Neu Josef, Afzal Aqeela, Pan Hao, Gallego Esteban, Li Nan, Li Calzi Sergio, Caballero Sergio, Spoerri Polyxenie E, Shaw Lynn C, Grant Maria B
Departments of Pharmacology and Therapeutics, University of Florida, Gainesville 32610-0267, USA.
Invest Ophthalmol Vis Sci. 2006 Jul;47(7):3151-5. doi: 10.1167/iovs.05-1473.
Premature infants undergoing intensive care are highly vulnerable to amino acid deprivation. Supplementation of glutamine or arginine has resulted in beneficial effects in human neonates. This study was conducted to examine the effect of the dipeptide arginyl-glutamine (Arg-Gln) on vascular endothelial cell growth factor (VEGF) levels in primary human retinal pigment epithelial (hRPE) cell cultures and on inhibition of neovascularization in the oxygen-induced retinopathy (OIR) model.
The effects of Arg-Gln on VEGF levels were measured in supernates from hRPE cells by using ELISAs. For in vivo studies, mouse pups received twice-daily intraperitoneal injections of Arg-Gln, a control dipeptide (Ala-Gly) or were not injected. Retinal flatmounts from one cohort were prepared and retinal vessel morphology examined. The contralateral eyes were embedded, sectioned, and stained to count preretinal neovascular nuclei. RNA was isolated from retinas of selected animals and was used to quantify VEGF mRNA by real-time RT-PCR.

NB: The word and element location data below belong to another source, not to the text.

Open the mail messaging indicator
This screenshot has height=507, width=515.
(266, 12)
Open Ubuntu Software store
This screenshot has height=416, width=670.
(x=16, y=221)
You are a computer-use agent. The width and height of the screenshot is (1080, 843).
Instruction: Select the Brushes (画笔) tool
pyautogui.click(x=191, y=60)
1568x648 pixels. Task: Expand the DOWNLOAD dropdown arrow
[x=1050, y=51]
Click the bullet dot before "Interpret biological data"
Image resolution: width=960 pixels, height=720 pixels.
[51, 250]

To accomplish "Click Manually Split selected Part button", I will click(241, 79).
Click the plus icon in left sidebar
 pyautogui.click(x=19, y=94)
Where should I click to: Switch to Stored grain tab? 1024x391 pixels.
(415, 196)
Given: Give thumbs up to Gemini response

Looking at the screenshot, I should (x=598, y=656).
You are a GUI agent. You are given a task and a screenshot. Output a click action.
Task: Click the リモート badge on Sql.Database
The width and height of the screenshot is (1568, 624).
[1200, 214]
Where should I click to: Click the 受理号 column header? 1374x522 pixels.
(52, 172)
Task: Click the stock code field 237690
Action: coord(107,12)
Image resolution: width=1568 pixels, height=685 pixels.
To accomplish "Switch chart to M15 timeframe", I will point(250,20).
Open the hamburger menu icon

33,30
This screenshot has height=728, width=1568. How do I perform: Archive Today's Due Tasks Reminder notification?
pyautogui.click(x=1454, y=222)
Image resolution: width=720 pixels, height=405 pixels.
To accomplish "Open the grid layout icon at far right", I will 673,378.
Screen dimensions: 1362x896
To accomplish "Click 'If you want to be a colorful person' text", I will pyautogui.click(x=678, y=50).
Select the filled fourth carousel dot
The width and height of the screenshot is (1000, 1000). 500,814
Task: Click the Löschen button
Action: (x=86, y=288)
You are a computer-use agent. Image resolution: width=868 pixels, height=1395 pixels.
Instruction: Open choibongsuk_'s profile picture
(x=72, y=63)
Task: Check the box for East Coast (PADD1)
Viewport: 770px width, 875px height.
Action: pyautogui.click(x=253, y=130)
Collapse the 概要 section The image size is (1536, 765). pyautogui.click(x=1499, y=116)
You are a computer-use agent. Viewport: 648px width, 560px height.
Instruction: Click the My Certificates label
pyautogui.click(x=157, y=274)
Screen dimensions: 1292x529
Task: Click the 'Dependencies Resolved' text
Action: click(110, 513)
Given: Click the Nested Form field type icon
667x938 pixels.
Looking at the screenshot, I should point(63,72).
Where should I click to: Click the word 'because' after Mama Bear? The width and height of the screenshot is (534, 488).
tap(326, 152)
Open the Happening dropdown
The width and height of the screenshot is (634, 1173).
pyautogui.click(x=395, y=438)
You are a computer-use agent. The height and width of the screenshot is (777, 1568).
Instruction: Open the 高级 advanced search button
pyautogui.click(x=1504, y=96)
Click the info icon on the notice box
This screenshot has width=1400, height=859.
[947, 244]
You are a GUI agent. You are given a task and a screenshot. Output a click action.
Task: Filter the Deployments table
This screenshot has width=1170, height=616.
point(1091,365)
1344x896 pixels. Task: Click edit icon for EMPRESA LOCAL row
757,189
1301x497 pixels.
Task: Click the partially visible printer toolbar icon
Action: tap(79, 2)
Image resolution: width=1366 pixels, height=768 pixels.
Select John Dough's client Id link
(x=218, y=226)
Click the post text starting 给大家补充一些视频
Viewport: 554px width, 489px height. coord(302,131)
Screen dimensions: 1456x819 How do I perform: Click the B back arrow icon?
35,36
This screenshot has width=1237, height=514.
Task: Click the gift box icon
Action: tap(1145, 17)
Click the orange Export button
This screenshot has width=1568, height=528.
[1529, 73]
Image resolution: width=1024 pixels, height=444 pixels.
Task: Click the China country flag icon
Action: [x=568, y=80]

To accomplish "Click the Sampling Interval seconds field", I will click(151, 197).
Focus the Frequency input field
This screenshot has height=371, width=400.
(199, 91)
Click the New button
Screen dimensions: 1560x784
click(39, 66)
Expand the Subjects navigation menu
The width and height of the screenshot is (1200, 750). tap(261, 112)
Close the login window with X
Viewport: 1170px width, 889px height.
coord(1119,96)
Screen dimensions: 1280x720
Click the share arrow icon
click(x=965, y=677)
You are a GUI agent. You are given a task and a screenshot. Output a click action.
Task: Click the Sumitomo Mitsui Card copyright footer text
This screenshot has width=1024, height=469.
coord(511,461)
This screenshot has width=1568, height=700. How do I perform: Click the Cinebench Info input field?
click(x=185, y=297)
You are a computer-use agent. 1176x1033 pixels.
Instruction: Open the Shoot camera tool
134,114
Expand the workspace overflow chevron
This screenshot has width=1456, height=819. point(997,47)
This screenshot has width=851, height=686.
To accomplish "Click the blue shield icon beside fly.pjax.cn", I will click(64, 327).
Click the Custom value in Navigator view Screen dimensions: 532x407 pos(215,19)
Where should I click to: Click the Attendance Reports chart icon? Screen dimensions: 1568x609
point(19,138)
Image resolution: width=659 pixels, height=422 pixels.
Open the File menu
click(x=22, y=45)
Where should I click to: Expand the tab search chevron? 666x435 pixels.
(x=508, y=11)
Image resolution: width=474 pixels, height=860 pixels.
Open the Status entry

Treatment of hRPE cells with Arg-Gln decreased VEGF levels in a dose-dependent manner. In the OIR model, Arg-Gln at 5 g/kg per day reduced preretinal neovascularization by 82%+/-7% (P<0.005), when compared with the control dipeptide Ala-Gly, and reduced VEGF mRNA by 64%+/-9% (P<0.001).
Arg-Gln dramatically inhibited retinal neovascularization in the OIR model. This effect was associated with a reduction in retinal VEGF mRNA levels. Similarly the dipeptide reduced VEGF expression in hRPE cells, a cell type likely to respond to retinal hypoxia by expressing VEGF. Arg-Gln appears to be safe and, with future studies in human infants, may prove beneficial in the prevention of ROP.
接受重症监护的早产儿极易出现氨基酸缺乏。补充谷氨酰胺或精氨酸已在人类新生儿中产生有益效果。本研究旨在探讨二肽精氨酰 - 谷氨酰胺(Arg - Gln)对原代人视网膜色素上皮(hRPE)细胞培养物中血管内皮生长因子(VEGF)水平以及对氧诱导性视网膜病变(OIR)模型中新生血管形成抑制作用的影响。
通过酶联免疫吸附测定法(ELISA)测量hRPE细胞培养上清液中Arg - Gln对VEGF水平的影响。在体内研究中,幼鼠每天接受两次腹腔注射Arg - Gln、对照二肽(丙氨酰 - 甘氨酸)或不注射。制备一组幼鼠的视网膜平铺标本并检查视网膜血管形态。对侧眼进行包埋、切片和染色,以计数视网膜前新生血管核。从选定动物的视网膜中分离RNA,并用于通过实时逆转录聚合酶链反应(RT - PCR)定量VEGF mRNA。
用Arg - Gln处理hRPE细胞以剂量依赖性方式降低VEGF水平。在OIR模型中,与对照二肽丙氨酰 - 甘氨酸相比,每天5 g/kg的Arg - Gln使视网膜前新生血管形成减少82%±7%(P<0.005),并使VEGF mRNA减少64%±9%(P<0.001)。
Arg - Gln在OIR模型中显著抑制视网膜新生血管形成。这种作用与视网膜VEGF mRNA水平的降低有关。同样,该二肽降低了hRPE细胞中的VEGF表达,hRPE细胞是一种可能通过表达VEGF对视网膜缺氧作出反应的细胞类型。Arg - Gln似乎是安全的,并且随着未来在人类婴儿中的研究,可能在预防早产儿视网膜病变(ROP)方面被证明是有益的。